WinCalcD(alignment = "alignment.fasta", win.size = 100, step.size=50,
boot = F, replicate = 1000)

Arguments

alignment

This is an alignment in fasta format

win.size

This is the size of the window used

step.size

This is the size of steps in the sliding window

boot

This indicates whether or not bootstrapping should be performed to estimate variance

replicate

Number of replicates to be used in estimating variance

Details

This function is just an extension of CalcD and calculates D statistic for windows.

Value

Returns a table with the number of each type of site, Z scores and p-values for each window in the genome

Author(s)

Heath Blackmon

References

http://coleoguy.github.io/

Durand, Eric Y., et al. Testing for ancient admixture between closely related populations. Molecular biology and evolution 28.8 (2011): 2239-2252.

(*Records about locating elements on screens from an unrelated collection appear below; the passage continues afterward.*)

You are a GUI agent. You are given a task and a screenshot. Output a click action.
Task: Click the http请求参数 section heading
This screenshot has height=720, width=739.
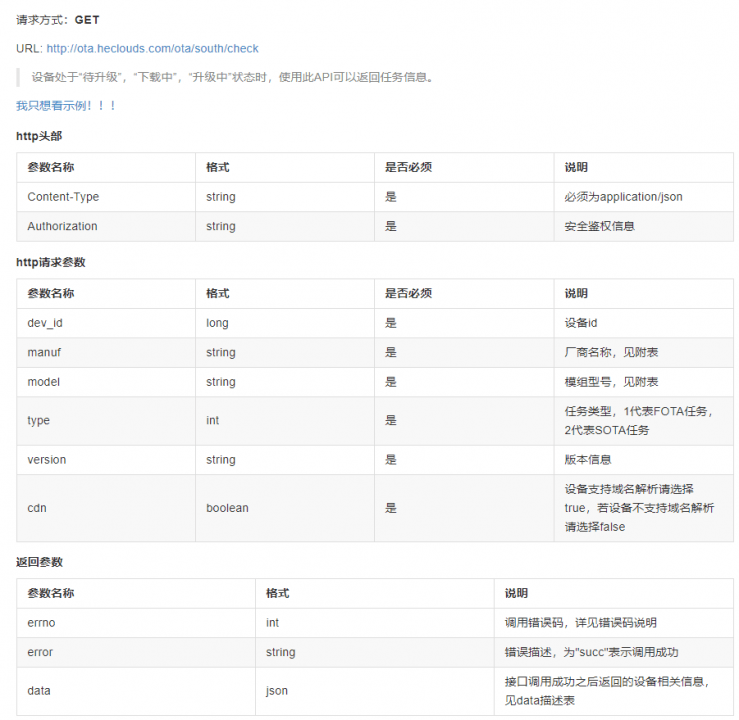pos(50,262)
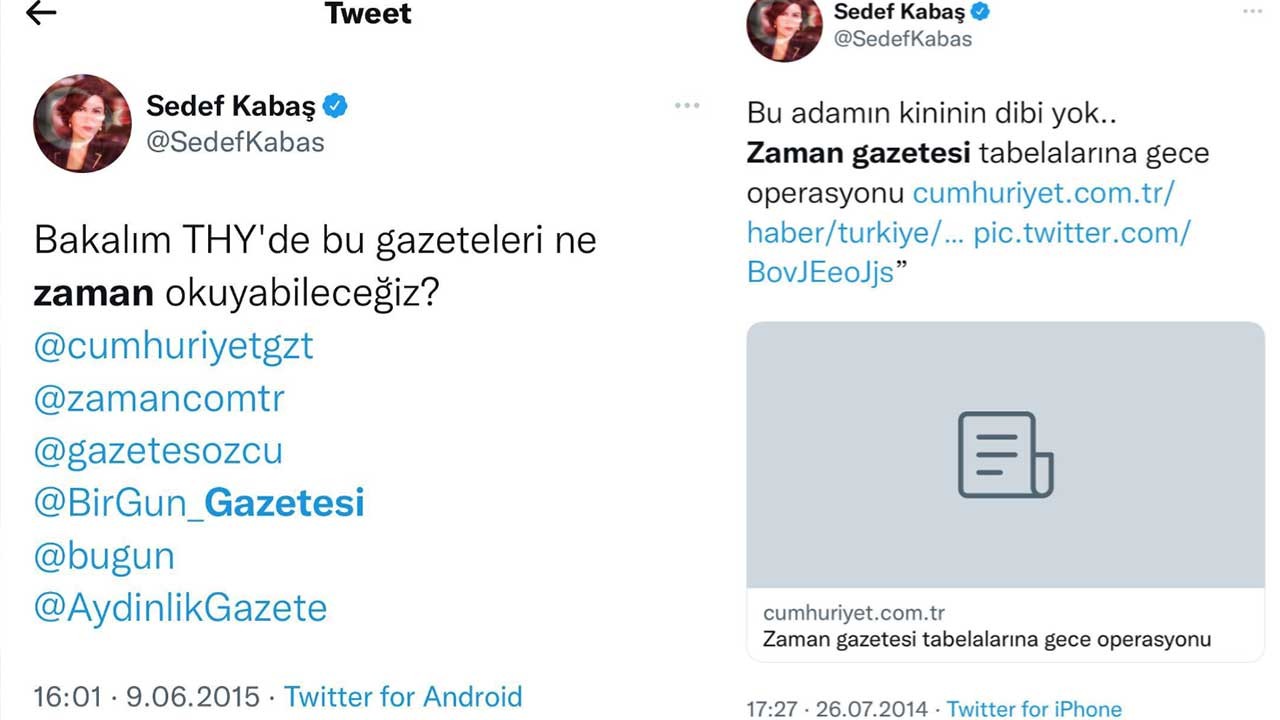Open the right tweet's three-dot menu

point(1252,11)
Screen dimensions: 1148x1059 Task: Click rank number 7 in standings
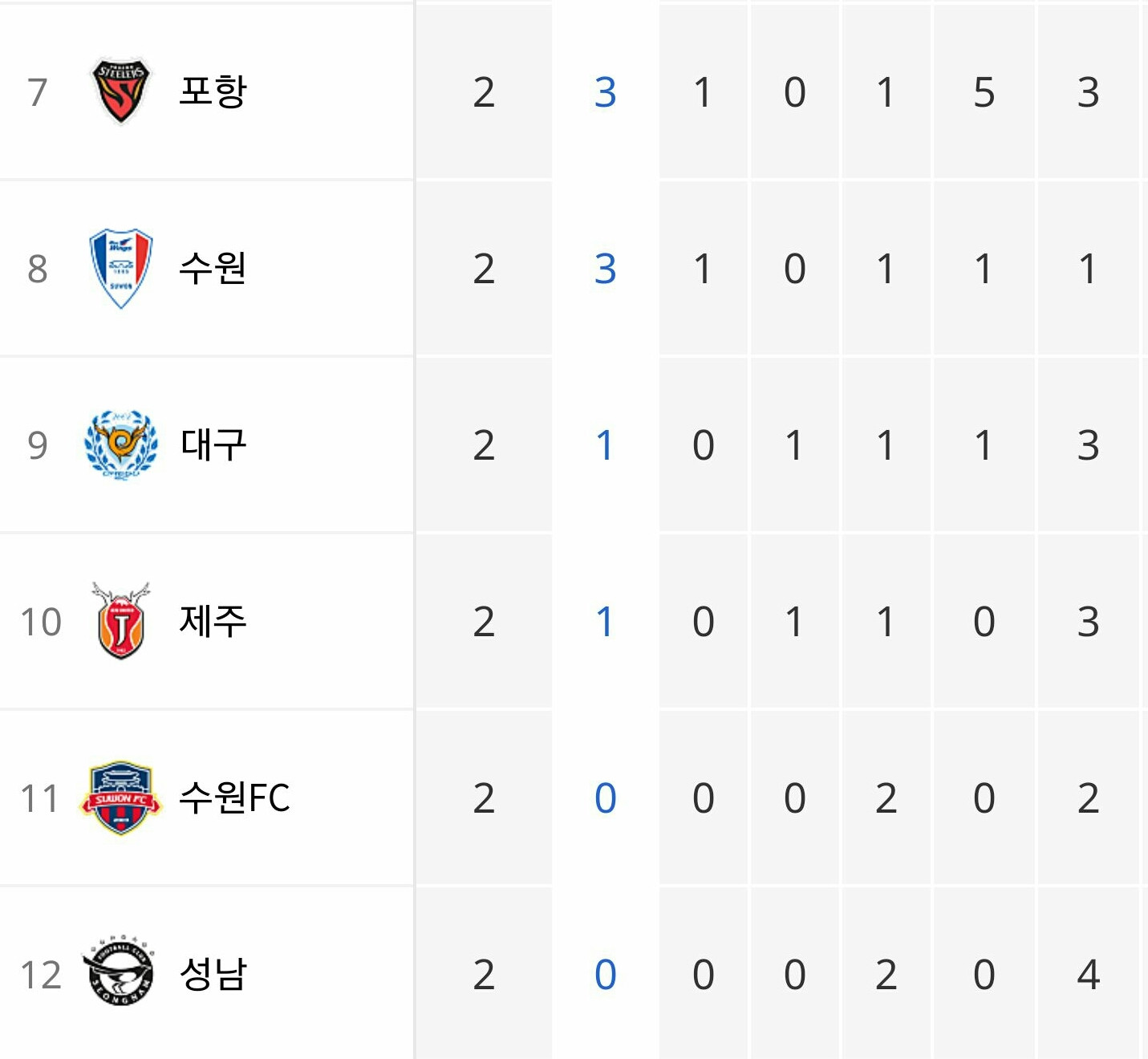coord(37,92)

Eaton, D. A. R., and R. H. Ree. 2013. Inferring phylogeny and introgression using RADseq data: An example from flowering plants (Pedicularis: Orobanchaceae). Syst. Biol. 62:689-706

Examples

WinCalcD(alignment = system.file("1.fasta", package = "evobiR"), 
         win.size=100, step.size=50, boot = TRUE, replicate=10)

Gnatocerus measurements

Description

A csv file containing measurements of horn and body size for the beetle Gnatocerus cornutus.

Phylogenetic tree

Description

This is a phylogenetic tree with 5 species of hymenoptera.

mcmc log file

Description

an mcmc log file. The first column is the tree used during the iteration the remaining columns are the rate parameters of the Q matrix listed by column order.

phenotype data for mites

Description

dataframe of sexual system and chromosome number data for mites

10 Phylogenetic trees

Description

This is a collection of 10 simulated phylogenetic trees with 200 tips each.

10 Phylogenetic trees

Description

These are trees from a previously published work on mite sexual system evolution.

100 Phylogenetic trees

Description

This is a collection of 100 simulated phylogenetic trees with 10 tips each.